Monday, February 05, 2007

Black Hole review


This last week wasn't the best. I spent four days home from my job due to a lack of work, I suffered from a terrible sinus infection and northern Indiana was blanketed with inches upon inches of snow. Luckily, with the time I was snowed in, coughing, snotty and unpaid, I was able to finally read Black Hole by Charles Burns, which I had checked out from the library a month before. I read the 350+ page graphic novel in on sitting, which may not have been the best for my health, but it certainly allowed me to get the full experience of the story.

Black Hole is the story of several teenagers living in 1970's Seattle, where a strange new STI mutates those who are infected. The lucky ones are given strange yet concealable deformities, while the unfortunate are mutated beyond recognition.

The best thing about Burns' graphic novel is that it not about the disease (called The Bug), which would have limited the story to the realm of horror. Instead, Black Hole focuses on the characters, their desires and fears, and very little of the conflict has to do with the Bug directly. Black Hole is essentially a coming-to-age/love story set in a viseral and surreal world. The story telling and characterization is excellent and the artwork is both clean, precise and perfect for the dark and nostalgic tone of the story. The way Burns examines the theme of "otherness", both in terms of the perfect object of desire and the threatening opposite, is brilliant and fascinating.
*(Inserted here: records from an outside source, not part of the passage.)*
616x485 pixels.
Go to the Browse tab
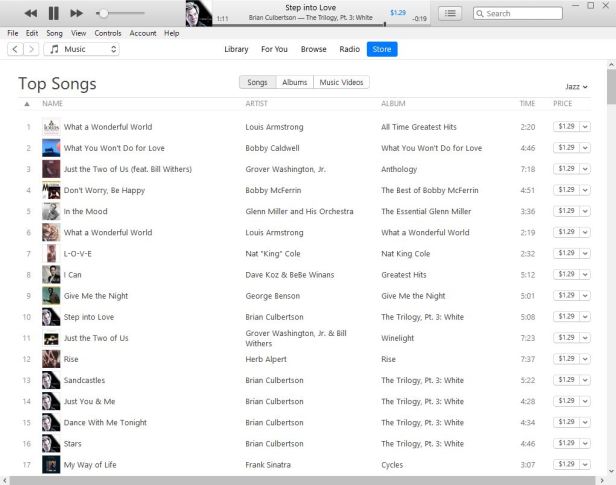point(314,49)
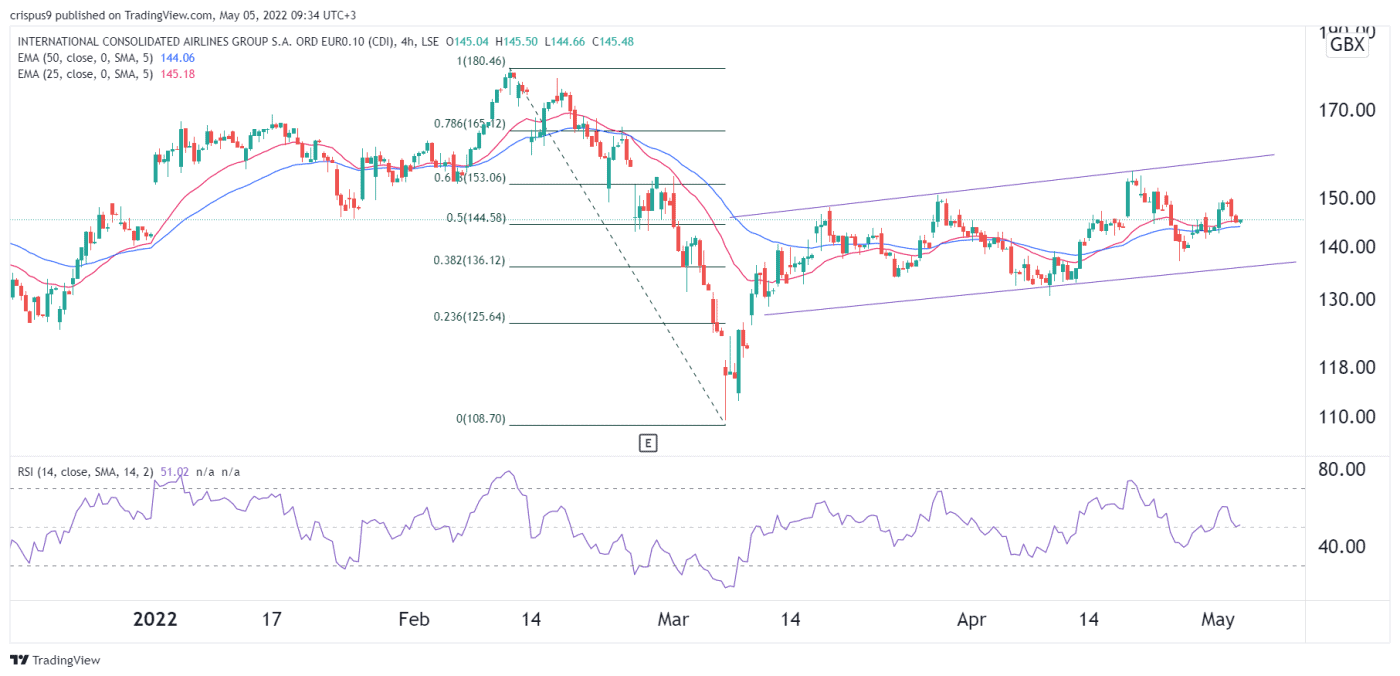Click the TradingView logo
The height and width of the screenshot is (676, 1400).
(x=55, y=660)

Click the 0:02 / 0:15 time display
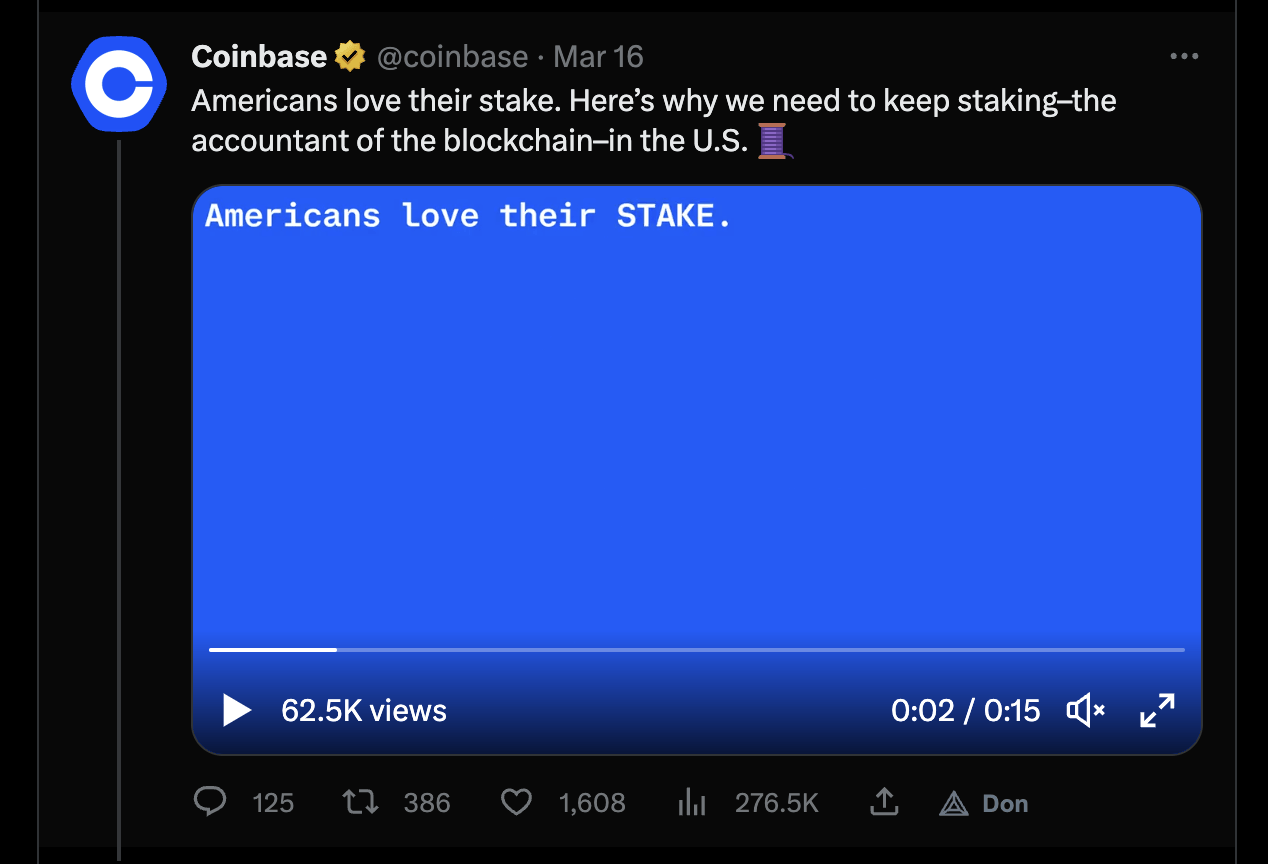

According to Wikipedia, Black Hole was originally serialized over the course of ten years, which may account for the only problematic element of the story. The story seems to want to be bigger than itself, somehow universal and far-reaching, almost cosmic or mystical in stature, but that is difficult to achieve with a story that is so focused on characters unique as their individual deformities. But this is really just a minor compliant as the story only falls into this mode during a handful of sections, concentrated at the beginning and end.

I highly recommend Black Hole, as a graphic novel that is a perfect balance of darkness and nostalgic idealism. It's not a perfect book, but its without a doubt one of the best and most original books published in recent memory. And if you're a fan of Brian Wood's Demo and you still haven't read Black Hole, you have no excuse.